- British theatrical poster
- Directed by: John E. Blakeley
- Written by: H. F. Maltby Frank Randle
- Produced by: John E. Blakeley
- Starring: Frank Randle Diana Dors
- Cinematography: Ernest Palmer
- Edited by: Dorothy Stimson
- Distributed by: Mancunian Films
- Release date: November 1953;
- Running time: 102 minutes
- Country: United Kingdom
- Language: English

= It's a Grand Life =

1953 British film by John E. Blakeley

It's a Grand Life, also known as As You Were, is a 1953 British film described in its opening titles as a comedy burlesque.
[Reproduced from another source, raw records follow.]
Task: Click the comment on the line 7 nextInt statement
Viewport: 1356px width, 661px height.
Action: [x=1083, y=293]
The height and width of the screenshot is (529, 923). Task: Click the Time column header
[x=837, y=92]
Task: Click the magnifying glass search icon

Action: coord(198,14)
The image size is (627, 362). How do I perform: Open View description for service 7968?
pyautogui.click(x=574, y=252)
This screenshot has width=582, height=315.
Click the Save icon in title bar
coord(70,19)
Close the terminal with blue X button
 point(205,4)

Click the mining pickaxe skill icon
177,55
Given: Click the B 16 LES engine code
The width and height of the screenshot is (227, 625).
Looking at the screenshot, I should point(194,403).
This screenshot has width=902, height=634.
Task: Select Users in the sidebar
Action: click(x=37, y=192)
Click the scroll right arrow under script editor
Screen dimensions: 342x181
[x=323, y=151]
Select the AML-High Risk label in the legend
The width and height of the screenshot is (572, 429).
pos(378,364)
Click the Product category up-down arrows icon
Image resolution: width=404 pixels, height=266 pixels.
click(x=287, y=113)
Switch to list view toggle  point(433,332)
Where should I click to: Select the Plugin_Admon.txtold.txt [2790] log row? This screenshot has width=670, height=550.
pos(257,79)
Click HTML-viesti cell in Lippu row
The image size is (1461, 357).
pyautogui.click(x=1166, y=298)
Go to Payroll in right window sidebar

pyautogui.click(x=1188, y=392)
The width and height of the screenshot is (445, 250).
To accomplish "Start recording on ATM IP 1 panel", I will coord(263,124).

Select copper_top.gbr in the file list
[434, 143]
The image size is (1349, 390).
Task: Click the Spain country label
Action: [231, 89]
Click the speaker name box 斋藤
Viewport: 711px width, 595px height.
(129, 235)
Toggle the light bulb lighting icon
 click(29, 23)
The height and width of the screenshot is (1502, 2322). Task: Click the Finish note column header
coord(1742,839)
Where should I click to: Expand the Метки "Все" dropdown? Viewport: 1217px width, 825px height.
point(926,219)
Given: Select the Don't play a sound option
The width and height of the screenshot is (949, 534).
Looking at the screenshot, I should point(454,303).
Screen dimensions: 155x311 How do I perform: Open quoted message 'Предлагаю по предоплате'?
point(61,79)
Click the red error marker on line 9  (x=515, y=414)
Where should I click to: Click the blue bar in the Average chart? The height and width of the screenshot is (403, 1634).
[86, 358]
It was directed by John E. Blakeley and stars Frank Randle and Diana Dors.

Randle, who made his final film appearance in It's a Grand Life, had previously starred in a series of World War II army comedies: Somewhere in England (1940), Somewhere in Camp (1942), Somewhere on Leave (1942), Somewhere in Civvies (1943) and Somewhere in Politics (1948).

== Scenario ==
The film contains a series of sketches set in army life in the Essex Regiment in the post-World War II era, mostly involving Randle as an accident-prone private.

One of the subplots involves a glamorous Women's Royal Army Corps corporal who is pursued by her company sergeant major. Other set pieces include a wrestling match with Jack Pye and a drill sequence.

==Cast==
- Frank Randle as Private Randle
- Diana Dors as Corporal Paula Clements
- Dan Young as Private Young
- Michael Brennan as Sergeant Major O'Reilly
- Jennifer Jayne as Private Desmond
- John Blythe as Private Philip Green
- Anthony Hulme as Captain Saunders
- Charles Peters as Private Rubenstein
- Arthur White as Private Prendergast
- Leslie Gould
- Kevin Peters
- Ian Fleming as Mr. Clements
- Ruth Taylor as Mrs. Clements
- Jack Pye as himself, wrestler
- Bill Gernon as himself, wrestler
- Cab Cashford as himself, wrestler
- Carl Van Wurden as himself, wrestler
- Winifred Atwell as herself, guest artiste
- Peter Mullings as dance hall manager (uncredited)
- George Jackson as jeep driver (uncredited)

==Production==
It's a Grand Life was one of several low-budget comedies featuring Dors in the era. She was paid £1,000 for five weeks' work. Dors later said that she "loathed the script and everything about it" but that her manager and husband Dennis Hamilton insisted that she take the role. Dors also claimed that Randle's drinking and temperament had delayed production.

The film was shot in Manchester.

==Reception==
The Monthly Film Bulletin wrote: "The slight story is no more than a peg on which to hang a series of music-hall sketches, which will be recognised by those who are familiar with Randle's stage work. They have a certain rustic humour, but most of the gags and business have worn rather thin with the years, though they may still be appreciated by less sophisticated audiences. Winifred Attwell makes a guest appearance."

In the Radio Times, Tony Sloman called the film a "quaint and cheap army caper," and wrote of Randle, "If you've never seen him, give this a chance you might find he'll tickle your fancy. But if you have an aversion to music-hall stars on celluloid, give up, for Randle has neither the wit of George Formby nor the warmth of Gracie Fields, and by the time this movie was made he was looking tired and rather grubby."